I left college a year before graduating because I had decided that schooling wasn't what I wanted, but I really wanted to be a chef. I got married to the woman I'd been dating since the eighth grade. And she said, "If chefing is what you want to do, you need to go to culinary school." So we decided that the best thing to do was to go to France so I could cook at the Ritz Escoffier.

What was your first job out of culinary school?

I was a saucier at the two-star L'Espadon in Paris under chefs Michel Roth and Guy Legay. I was there for about four months and then went to intern with Alain Ducasse in Monte Carlo at Le Louis XV. I was basically working all stations, rotating from station to station. I kept working at different restaurants until my work permit expired several months later.

What did you do back in the States?

I worked as a sous chef at the Ritz-Carlton Hotel Laguna [in Dana Point, Calif.] and then moved to Tennessee. While in Tennessee, I started a catering company called The Ritz Inc., in Nashville. I was the personal chef to Pink Floyd, the Red Hot Chili Peppers and MCA Records. I traveled around the country with country singers like Tim McGraw and Faith Hill and Garth Brooks. That was 1993 to 1997. It was fun for a little while, but what I really wanted to be was a chef at a restaurant. My wife was staying in Tennessee while I was traveling, and she didn't like me to be gone so much. She just said, "Enough's enough." So I sold my share in the business and helped open a restaurant in Nashville called Magnolias, where I was the executive chef. It was a very successful high-end Southern restaurant.

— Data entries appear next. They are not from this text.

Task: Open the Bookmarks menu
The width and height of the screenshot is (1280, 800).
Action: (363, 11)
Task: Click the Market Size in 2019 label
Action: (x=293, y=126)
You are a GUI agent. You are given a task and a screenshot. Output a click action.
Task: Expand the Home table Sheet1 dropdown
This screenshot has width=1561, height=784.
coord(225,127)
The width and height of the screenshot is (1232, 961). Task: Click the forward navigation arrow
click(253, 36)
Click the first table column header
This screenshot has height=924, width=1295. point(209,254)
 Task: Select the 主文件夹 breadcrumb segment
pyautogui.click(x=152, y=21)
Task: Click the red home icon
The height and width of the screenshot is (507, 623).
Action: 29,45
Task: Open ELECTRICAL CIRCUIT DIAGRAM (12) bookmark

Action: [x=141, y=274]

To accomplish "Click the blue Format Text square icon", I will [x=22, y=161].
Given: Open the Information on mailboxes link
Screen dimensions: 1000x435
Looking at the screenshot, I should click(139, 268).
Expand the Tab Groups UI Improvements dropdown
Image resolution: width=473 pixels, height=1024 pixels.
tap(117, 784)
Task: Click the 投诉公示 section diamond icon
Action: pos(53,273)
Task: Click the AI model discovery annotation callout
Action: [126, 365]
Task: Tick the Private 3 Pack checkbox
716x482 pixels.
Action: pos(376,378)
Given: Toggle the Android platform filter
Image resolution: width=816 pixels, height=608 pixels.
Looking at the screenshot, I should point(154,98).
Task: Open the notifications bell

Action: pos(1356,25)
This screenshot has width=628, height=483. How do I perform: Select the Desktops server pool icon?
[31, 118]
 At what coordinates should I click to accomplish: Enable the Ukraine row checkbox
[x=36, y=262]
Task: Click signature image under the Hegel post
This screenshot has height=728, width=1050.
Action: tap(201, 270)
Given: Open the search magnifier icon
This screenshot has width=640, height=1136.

And then you moved to Las Vegas?

I was at Magnolias for two years and left in 2000 to work as chef de cuisine at MGM, for their Mirage, Bellagio and New York, New York resorts in Las Vegas. I was there for more than a year. I loved the job and the company, but Vegas just wasn't our kind of town. By that time we had a son, Christian, and my wife was miserable living there. There wasn't a lot for families to do there.

So you moved again?

I took a consulting job as the executive chef at Dunmore Beach Club on Harbour Island in the Bahamas. It had been a sleepy resort for years, and they wanted to take it up to a five-star resort. So I was hired to redo all the menus, get a staff in place and get them trained. My wife and son went back and forth between the Bahamas and her family in Tennessee.

You've lived in so many different places. Have your travels influenced your cuisine?

It's influenced me dramatically. A lot of young chefs make the mistake of thinking that the grass is greener on the other side, that if they just knew how to cook island cuisine, for example, they would be better chefs. The nice thing about seeing all those cuisines was learning that they're all based on the same techniques, and you need that good technical foundation. From there it's really just cooking what's in your imagination and in your heart.

What prompted your move to Rhode Island?

I got a call from a headhunter who said they were interested in me for this project, and it was perfect timing. I was looking to settle down in a smaller property and really do a signature top-of-the-line restaurant. I had done the traveling thing, I had done the let's-explore-your-wild-side kind of thing, and now my wife and I wanted to finally put down some roots and send our son to school. With this restaurant I could put everything that I'd preached and taught for years to the test and find out if I could launch myself as a top-level chef.